O Ato nº 379/09, do Presidente do Senado Federal, instituiu uma comissão de notáveis juristas, encabeçada pelo Ministro Luiz Fux, para a tarefa de reformar o processo civil brasileiro. Ao tempo em que se conclui este artigo (maio de 2010), os trabalhos da comissão já avançaram bastante, com a apresentação de propostas, como não poderia ser diferente, as mais alvissareiras.

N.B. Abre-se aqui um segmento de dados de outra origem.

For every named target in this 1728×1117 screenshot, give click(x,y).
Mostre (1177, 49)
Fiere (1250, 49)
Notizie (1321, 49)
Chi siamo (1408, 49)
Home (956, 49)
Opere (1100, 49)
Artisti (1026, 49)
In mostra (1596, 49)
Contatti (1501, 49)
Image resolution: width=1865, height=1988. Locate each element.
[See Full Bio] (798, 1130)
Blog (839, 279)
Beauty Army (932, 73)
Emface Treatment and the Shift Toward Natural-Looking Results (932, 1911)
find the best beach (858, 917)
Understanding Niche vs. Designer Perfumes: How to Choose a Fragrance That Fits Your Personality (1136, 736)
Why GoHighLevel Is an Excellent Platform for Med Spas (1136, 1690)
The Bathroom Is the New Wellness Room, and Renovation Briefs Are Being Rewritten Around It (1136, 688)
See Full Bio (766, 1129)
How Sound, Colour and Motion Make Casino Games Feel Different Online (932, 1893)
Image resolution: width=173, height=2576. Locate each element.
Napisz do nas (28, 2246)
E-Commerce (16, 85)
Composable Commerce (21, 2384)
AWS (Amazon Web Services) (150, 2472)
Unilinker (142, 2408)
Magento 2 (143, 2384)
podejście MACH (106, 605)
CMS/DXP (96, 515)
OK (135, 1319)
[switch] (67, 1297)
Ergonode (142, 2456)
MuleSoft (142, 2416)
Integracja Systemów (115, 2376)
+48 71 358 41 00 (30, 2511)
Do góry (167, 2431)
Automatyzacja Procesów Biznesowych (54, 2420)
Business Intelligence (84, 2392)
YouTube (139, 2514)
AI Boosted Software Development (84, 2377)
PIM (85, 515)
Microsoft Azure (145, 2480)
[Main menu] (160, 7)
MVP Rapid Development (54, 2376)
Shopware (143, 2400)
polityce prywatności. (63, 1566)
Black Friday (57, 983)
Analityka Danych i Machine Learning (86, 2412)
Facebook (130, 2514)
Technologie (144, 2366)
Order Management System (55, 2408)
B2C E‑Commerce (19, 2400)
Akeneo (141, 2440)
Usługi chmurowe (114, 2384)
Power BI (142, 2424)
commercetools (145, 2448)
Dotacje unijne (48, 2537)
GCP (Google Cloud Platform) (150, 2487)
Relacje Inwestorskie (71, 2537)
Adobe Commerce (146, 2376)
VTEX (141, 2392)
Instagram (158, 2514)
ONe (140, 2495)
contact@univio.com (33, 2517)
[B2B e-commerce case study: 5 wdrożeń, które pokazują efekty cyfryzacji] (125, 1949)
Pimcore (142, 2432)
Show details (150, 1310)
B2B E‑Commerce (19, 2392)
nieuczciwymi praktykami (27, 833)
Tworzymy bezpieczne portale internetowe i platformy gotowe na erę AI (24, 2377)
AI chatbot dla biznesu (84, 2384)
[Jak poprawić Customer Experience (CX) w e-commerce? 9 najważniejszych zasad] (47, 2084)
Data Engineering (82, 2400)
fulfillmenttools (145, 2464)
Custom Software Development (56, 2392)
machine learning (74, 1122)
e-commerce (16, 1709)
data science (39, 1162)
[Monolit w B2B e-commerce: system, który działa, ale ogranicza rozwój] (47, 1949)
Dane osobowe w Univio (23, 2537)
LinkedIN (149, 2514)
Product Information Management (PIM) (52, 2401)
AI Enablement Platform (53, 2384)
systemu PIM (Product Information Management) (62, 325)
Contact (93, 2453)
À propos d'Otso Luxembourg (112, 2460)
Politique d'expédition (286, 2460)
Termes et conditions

Uma das propostas apresentadas, no entanto, preocupa-nos sobremodo, qual seja, a eliminação dos embargos infringentes, de resto um anseio que já foi ouvido com muita intensidade na doutrina brasileira, refluindo após a Lei 10.352/01, que deu maior racionalidade ao recurso. 1

Aqui, ousaremos remar contra a corrente. Sustentaremos a preservação dos embargos infringentes. Mais do que a defesa pontual de um meio impugnativo, estaremos defendendo uma determinada concepção do direito processual, marcada pelo equilíbrio entre o imperativo da celeridade e a também importante veia argumentativa do processo. Nesse sentido, o artigo servirá a uma reflexão acerca dos rumos da grande reforma processual em marcha. Page 562

Independentemente do acerto ou não das ideias expostas, ao menos uma virtude não se poderá negar ao trabalho. Qual? Enfrentar o dilema maior do processo nos dias atuais, o dilema do tempo. Atenção: não estamos nos referindo somente à luta contra a morosidade processual. Todo dilema tem dois lados. É preciso cuidar também do segundo lado do dilema, e a isto se propõe o artigo.

Sem se negar de maneira alguma o mérito da dura batalha travada contra o tempo em terras processuais, não se pode deixar de observar que o processo, paradoxalmente, carece cada vez mais do seu grande inimigo! De fato, à medida que o processo judicial vai ganhando complexidade e transcendência sem precedentes na história, um tempo mais dilatado - para argumentos e debates - lhe é indispensável em não poucos casos. Eis aí o segundo lado (frequentemente negligenciado) do grande dilema do processo nos dias que correm.

Antes de se chegar à questão específica dos embargos infringentes, algumas estações serão visitadas. A primeira delas diz respeito à época em que vivemos. É dela que brota, muito antes de habitar a esfera processual, o dilema a que aludimos.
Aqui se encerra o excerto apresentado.